## Texto analizado
▬▬▬▬▬▬▬▬▬▬

Dos cóndores hembras volverán a su hábitat en los próximos días en Córdoba, luego de completar su recuperación en el Centro de Rescate de Grandes Aves de la Reserva Tatú Carreta, en Casa Grande.
Las aves, Pacha y Taba, serán liberadas con rastreadores GPS colocados sobre el lomo, que permitirán monitorear sus desplazamientos, adaptación y comportamiento en el entorno del Parque Nacional Quebrada del Condorito y las sierras cordobesas.
Según detalló María del Rosario Ahumada, médica veterinaria y responsable sanitaria de la reserva, Taba —la más joven— ingresó en 2025 con el ala derecha comprometida a raíz de una herida infectada. Esto obligó a utilizar antibióticos, vendajes, controles permanentes y un manejo sanitario constante para evitar la pérdida de movilidad.
En tanto, Pacha llegó en 2026 con seis perdigones en el cuerpo y más de dos kilos por debajo de su peso normal, por lo que debió atravesar un proceso de extracción de municiones, recuperación muscular y aumento de peso.

▬▬▬▬▬▬▬▬▬▬

Según el texto sobre los cóndores, ¿cuántos perdigones tenía Pacha en el cuerpo cuando llegó? Las entradas no tienen relación con el texto.

▬▬▬▬▬▬▬▬▬▬

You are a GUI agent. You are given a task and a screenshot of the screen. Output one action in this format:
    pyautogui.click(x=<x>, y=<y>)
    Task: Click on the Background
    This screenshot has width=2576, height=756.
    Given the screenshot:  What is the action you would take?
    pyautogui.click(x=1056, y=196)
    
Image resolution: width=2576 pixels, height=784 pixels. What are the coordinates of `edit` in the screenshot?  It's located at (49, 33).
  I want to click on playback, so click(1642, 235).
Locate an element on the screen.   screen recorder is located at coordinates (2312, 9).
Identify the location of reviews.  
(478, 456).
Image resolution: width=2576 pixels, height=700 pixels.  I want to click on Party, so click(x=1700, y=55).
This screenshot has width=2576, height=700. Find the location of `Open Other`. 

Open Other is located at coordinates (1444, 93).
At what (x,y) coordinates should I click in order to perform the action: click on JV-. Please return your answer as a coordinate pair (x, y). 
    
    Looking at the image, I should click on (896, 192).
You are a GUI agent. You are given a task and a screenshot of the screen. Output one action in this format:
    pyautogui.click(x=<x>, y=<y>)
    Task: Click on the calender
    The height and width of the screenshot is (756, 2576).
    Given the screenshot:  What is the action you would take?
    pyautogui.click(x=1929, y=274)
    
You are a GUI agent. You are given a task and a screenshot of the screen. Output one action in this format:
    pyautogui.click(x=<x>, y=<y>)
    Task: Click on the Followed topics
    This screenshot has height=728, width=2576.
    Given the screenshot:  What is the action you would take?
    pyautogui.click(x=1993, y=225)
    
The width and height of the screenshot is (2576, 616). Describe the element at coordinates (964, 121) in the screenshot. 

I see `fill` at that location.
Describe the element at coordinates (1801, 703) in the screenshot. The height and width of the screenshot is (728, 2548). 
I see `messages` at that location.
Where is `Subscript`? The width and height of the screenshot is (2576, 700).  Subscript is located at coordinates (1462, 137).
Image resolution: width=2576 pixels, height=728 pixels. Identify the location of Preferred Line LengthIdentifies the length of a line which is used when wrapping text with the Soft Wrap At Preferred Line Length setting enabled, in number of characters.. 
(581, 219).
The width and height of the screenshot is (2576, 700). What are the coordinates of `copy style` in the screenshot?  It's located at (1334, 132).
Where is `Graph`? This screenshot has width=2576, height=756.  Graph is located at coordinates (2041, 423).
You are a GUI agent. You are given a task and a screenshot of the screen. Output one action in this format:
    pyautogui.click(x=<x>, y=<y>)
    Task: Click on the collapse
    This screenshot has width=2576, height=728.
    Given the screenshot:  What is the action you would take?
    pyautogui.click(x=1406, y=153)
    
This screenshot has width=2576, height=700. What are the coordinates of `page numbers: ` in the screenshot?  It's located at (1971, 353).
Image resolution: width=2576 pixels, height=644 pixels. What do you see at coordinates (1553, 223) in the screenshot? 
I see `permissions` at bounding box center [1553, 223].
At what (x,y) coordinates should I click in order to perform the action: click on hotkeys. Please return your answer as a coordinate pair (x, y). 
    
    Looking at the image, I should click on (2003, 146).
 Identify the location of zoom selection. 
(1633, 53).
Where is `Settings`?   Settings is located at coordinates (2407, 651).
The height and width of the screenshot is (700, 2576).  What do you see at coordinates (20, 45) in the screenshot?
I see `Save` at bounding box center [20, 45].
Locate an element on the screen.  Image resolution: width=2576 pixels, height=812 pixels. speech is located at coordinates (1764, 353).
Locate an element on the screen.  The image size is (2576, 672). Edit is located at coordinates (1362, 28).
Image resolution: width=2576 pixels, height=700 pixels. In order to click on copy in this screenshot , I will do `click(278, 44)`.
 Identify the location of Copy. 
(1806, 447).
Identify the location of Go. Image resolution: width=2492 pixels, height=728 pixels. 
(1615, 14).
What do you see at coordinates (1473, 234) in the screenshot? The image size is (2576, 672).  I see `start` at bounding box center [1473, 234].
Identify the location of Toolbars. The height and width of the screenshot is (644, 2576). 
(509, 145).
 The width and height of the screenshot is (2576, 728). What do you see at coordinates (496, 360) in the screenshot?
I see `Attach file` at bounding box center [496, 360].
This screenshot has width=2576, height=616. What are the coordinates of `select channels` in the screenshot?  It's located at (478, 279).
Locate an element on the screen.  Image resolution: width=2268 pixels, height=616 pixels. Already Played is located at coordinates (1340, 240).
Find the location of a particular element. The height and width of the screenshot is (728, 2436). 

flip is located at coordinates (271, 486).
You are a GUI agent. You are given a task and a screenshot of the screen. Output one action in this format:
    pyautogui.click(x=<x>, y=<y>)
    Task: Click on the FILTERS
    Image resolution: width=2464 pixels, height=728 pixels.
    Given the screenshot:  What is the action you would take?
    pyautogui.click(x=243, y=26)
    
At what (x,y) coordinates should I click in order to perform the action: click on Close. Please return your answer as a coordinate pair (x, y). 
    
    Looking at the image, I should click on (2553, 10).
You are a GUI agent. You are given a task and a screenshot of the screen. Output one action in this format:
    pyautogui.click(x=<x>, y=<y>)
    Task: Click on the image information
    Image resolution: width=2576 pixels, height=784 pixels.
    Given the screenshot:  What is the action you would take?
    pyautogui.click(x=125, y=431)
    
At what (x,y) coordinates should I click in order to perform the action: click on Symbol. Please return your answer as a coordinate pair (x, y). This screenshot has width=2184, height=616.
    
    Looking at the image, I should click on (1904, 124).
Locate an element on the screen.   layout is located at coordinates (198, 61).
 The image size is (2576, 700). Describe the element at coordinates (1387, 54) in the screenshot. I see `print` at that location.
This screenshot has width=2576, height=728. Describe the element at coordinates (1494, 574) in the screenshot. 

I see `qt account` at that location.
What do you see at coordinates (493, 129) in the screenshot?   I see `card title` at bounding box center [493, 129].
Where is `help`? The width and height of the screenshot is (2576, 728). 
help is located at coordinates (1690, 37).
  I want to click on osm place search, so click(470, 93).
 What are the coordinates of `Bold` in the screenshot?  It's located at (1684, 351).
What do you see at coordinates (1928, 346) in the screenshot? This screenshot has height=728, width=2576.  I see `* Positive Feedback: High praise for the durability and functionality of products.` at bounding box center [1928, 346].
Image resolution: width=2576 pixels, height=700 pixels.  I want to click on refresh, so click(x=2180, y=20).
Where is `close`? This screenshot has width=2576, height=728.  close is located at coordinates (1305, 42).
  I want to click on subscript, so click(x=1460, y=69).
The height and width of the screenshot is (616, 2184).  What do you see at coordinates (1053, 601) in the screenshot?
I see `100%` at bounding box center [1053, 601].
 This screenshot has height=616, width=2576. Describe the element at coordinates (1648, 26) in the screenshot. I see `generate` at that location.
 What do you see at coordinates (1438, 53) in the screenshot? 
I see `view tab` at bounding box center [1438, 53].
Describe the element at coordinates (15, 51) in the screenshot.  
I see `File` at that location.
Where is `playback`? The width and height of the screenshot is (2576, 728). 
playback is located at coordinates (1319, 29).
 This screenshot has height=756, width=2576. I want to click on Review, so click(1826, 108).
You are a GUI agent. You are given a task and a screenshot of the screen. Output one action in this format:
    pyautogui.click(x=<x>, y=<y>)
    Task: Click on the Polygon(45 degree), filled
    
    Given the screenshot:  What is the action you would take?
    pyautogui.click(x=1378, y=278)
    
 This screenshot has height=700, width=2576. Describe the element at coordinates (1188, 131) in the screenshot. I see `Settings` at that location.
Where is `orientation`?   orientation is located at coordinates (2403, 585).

▬▬▬▬▬▬▬▬▬▬

## Solución
Seis perdigones.